Notch signaling regulates apoptosis in Macrophages infected with mycobacteria

Abstract

Apoptosis of macrophages infected with pathogens is considered to be one of the important host immune responses. Previously, Mcl-1 expression was found to be up-regulated in monocytes/macrophages during infection with virulent Mycobacterium tuberculosis (Mtb), a causative agent of tuberculosis. Myeloid cell leukemia-1 (Mcl-1) is a pro-survival member of the Bcl-2 protein family. The regulatory mechanism of Mcl-1 expression in macrophages is not well characterized.

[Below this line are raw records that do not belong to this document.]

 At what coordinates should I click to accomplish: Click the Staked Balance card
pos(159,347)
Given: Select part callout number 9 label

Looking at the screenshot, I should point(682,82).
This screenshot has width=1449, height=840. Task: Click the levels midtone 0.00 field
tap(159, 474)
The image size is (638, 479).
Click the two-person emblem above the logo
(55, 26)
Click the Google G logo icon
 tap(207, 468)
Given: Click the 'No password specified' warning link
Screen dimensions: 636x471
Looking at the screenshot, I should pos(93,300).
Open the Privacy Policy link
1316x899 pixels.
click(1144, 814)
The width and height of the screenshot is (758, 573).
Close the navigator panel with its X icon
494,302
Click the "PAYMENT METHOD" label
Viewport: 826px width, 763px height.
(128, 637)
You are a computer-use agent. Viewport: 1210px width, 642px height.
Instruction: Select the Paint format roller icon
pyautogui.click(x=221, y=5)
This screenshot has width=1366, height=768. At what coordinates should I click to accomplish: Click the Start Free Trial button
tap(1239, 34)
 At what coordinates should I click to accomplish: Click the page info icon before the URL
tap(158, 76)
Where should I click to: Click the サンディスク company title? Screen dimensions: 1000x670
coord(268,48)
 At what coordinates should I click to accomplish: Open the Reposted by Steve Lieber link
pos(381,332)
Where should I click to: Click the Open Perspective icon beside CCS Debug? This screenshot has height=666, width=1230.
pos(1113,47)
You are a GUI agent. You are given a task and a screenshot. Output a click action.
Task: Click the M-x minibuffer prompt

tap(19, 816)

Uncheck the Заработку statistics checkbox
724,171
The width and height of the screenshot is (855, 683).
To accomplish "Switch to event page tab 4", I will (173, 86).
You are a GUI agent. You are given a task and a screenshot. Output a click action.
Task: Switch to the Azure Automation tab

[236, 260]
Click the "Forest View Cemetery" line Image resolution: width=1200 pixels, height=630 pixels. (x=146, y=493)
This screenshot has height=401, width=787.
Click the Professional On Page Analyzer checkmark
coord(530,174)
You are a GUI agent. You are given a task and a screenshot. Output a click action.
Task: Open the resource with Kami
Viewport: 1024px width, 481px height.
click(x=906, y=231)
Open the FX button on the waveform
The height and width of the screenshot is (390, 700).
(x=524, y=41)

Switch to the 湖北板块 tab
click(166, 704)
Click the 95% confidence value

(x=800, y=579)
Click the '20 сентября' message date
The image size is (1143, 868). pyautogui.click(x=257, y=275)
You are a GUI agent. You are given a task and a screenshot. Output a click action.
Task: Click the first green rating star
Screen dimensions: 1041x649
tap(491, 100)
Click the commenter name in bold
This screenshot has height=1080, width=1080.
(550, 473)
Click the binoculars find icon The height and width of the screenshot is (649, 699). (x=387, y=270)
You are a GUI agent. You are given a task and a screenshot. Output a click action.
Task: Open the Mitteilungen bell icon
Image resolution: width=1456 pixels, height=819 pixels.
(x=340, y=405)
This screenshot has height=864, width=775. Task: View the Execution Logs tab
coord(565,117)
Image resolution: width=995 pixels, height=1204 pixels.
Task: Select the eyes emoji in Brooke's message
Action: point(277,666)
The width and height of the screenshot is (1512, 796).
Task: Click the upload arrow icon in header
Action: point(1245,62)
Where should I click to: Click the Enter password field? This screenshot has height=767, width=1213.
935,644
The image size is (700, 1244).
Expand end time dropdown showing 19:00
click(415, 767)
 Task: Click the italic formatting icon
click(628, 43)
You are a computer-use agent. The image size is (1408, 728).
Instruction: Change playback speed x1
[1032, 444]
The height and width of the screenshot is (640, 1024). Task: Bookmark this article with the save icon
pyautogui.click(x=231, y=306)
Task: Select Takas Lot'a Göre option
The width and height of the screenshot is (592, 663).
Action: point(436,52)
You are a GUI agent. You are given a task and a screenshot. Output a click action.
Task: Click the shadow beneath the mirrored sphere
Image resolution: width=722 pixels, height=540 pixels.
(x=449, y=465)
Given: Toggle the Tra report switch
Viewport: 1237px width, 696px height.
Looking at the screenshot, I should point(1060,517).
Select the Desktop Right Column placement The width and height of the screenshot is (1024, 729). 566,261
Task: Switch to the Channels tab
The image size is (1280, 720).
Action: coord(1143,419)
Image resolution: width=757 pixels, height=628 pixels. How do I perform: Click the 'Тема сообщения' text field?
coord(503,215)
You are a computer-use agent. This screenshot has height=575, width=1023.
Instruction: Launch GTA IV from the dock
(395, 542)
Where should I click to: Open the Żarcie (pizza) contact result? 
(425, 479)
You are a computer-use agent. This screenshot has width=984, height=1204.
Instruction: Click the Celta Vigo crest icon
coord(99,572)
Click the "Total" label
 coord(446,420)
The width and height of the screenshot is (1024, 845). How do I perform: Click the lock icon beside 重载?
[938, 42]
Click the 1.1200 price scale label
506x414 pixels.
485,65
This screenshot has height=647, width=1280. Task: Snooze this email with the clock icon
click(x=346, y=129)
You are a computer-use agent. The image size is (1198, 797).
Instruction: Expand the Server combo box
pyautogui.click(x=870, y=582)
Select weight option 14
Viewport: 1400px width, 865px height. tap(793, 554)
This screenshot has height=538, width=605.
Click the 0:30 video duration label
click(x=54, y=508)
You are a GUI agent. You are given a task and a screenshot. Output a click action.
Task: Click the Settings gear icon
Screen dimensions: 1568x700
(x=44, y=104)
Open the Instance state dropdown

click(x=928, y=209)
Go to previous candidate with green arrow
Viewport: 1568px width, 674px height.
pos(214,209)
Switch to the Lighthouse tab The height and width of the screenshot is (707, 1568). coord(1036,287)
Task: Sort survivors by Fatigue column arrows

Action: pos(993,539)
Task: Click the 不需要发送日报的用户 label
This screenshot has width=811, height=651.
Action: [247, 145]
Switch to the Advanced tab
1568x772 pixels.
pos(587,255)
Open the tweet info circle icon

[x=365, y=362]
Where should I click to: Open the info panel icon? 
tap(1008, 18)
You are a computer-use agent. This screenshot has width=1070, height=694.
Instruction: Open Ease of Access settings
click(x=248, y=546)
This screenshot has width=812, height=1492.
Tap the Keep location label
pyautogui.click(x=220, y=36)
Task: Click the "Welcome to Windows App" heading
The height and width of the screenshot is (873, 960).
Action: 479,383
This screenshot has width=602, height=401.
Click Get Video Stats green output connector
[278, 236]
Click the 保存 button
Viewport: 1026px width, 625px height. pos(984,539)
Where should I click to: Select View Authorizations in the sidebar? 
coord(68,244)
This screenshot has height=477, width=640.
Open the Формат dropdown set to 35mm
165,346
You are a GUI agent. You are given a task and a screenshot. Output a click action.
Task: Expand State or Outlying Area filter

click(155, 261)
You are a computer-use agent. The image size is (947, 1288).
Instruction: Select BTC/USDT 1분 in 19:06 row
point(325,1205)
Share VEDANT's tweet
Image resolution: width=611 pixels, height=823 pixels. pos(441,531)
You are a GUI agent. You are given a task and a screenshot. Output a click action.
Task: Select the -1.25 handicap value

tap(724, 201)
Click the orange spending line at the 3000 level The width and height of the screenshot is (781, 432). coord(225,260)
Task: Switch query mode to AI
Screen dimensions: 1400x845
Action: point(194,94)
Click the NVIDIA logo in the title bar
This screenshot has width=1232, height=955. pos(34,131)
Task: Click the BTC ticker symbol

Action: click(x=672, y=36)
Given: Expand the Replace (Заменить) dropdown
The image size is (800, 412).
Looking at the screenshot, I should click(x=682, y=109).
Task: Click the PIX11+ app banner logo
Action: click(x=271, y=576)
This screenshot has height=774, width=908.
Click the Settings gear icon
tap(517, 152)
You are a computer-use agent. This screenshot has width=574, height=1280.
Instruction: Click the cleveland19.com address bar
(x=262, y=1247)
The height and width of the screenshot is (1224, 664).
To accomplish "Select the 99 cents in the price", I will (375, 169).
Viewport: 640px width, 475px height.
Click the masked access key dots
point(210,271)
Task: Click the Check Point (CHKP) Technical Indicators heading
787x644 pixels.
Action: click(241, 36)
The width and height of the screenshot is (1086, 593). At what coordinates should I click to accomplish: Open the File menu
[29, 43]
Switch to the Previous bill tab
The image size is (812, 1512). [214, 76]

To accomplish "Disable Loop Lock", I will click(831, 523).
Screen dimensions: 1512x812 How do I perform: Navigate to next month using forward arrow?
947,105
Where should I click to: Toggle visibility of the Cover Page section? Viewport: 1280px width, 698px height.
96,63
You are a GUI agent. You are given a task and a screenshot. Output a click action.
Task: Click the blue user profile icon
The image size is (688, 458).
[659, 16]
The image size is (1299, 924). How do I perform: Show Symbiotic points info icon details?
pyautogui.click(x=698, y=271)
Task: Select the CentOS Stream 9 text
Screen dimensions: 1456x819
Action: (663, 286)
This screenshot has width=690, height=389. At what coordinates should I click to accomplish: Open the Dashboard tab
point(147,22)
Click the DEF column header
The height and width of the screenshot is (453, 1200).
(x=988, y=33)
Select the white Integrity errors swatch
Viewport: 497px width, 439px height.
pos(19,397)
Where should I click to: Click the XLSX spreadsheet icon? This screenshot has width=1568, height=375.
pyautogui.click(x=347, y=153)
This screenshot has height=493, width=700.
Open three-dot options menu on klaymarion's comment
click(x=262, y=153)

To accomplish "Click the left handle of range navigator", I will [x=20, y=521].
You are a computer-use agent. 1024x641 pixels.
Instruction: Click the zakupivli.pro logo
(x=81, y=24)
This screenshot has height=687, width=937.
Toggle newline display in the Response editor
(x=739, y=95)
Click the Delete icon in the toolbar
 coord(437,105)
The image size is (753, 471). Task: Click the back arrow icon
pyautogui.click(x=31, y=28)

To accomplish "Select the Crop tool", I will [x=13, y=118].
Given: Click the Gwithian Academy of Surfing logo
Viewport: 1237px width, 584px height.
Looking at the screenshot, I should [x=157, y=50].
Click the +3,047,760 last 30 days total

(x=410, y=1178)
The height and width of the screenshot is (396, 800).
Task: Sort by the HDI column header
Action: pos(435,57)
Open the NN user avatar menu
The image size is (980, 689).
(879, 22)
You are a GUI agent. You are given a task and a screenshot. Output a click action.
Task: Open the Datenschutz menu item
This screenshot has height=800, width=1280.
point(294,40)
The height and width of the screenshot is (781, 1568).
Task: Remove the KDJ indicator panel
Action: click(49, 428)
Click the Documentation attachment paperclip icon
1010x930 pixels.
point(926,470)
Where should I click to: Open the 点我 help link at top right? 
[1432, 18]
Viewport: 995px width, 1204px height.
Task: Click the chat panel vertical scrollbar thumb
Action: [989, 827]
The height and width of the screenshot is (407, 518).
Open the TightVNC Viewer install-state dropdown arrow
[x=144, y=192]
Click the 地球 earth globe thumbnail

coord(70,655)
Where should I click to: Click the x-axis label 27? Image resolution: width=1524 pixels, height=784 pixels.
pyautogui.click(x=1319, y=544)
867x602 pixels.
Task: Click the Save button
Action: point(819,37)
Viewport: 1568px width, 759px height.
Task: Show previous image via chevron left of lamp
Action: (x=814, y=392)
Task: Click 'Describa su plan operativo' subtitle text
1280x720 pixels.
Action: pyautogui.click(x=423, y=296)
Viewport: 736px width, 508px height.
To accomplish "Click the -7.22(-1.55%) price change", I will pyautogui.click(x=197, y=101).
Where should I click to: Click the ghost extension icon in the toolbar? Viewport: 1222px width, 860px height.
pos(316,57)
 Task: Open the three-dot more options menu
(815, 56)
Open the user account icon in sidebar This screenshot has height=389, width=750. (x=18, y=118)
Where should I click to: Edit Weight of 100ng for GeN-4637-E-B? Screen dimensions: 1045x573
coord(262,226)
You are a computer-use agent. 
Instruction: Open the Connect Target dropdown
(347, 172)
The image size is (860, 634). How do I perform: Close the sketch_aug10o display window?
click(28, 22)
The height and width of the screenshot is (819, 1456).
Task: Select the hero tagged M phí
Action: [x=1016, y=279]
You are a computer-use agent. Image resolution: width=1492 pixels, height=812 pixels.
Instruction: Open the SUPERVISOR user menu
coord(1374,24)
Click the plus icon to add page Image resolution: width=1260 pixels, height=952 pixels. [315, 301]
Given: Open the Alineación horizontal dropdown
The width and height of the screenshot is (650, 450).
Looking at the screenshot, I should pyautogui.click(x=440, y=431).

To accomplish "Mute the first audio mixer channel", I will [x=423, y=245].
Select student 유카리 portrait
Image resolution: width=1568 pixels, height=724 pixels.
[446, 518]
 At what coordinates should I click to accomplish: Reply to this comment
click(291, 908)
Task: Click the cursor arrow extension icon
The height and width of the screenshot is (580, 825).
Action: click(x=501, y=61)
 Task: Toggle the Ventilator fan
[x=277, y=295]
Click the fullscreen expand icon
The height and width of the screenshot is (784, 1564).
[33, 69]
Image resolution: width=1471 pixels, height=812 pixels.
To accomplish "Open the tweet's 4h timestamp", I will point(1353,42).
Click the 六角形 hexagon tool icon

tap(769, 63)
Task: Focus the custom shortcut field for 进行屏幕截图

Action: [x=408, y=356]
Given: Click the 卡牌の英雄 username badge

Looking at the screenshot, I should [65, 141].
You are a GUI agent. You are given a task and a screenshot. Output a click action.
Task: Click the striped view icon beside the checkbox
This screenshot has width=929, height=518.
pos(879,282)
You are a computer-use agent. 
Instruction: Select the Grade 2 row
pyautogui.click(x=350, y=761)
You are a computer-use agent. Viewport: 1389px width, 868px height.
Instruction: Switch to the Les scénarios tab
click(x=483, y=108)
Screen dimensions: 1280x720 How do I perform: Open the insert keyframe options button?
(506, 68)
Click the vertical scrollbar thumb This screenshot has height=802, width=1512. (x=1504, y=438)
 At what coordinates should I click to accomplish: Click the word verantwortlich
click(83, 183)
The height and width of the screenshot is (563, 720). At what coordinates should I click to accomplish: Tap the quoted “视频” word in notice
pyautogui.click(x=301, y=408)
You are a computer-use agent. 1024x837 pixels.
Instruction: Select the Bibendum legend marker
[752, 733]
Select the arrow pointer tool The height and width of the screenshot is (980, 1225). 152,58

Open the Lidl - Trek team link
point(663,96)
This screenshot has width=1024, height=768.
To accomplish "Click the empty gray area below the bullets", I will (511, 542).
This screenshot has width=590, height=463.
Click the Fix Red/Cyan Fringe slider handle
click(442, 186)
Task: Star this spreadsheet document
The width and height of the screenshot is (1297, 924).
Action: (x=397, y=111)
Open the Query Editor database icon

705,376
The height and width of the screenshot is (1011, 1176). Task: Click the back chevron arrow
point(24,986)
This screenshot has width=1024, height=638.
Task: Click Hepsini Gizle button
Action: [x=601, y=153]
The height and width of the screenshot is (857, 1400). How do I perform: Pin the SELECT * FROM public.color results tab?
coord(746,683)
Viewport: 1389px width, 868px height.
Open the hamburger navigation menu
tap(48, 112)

In this study, upregulation of Mcl-1 in bone marrow derived macrophages (BMM ) and macrophage-like cell line RAW264.7 were observed when cells were treated with Mtb-derived purified protein derivatives (PPD) or infected with Mycobacterium bovis BCG (M. bovis BCG). The Notch signaling pathway is a highly conserved cell signaling pathway present in most multicellular organisms. Notch signaling modulates numerous cellular functions such as proliferation, adhesion, angiogenesis and apoptosis. Recent studies reported that Notch signaling is activated in macrophages during infection with M. bovis BCG. We found a well correlation between Mcl-1 and Notch1 expression in PPD-activated or M. bovis BCG-infected macrophages. In addition, cleaved Notch1, an indicator of activated Notch signaling pathway, was detected upon PPD treatment of macrophages, suggesting that Notch signaling is activated. Treatment with y- secretase inhibitor (GSI), a specific inhibitor of Notch signaling, or knockdown of Notch1 resulted in decreased expression of Mcl-1 and increased apoptosis of infected macrophages. Since a conserved potential binding site for CSL, a DNA binding protein and interacting partner with Notch, was identified in the promoter region of mcl-1, chromatin immunoprecipitation (ChIP) assay was used to determine whether Notch1 directly binds to mcl-1 promoter. ChIP assay clearly demonstrated that stimulation with PPD recruited intracellular Notch to the mcl-1 promoter. Taken together, these results suggested that Notch signaling directly regulates Mcl-1 expression in macrophages upon treatment with PPD or infection with M. bovis BCG. This new function of Notch1 in regulating Mcl-1 expression in antibacterial immunity may open a new strategy to manipulate host immune response against tuberculosis.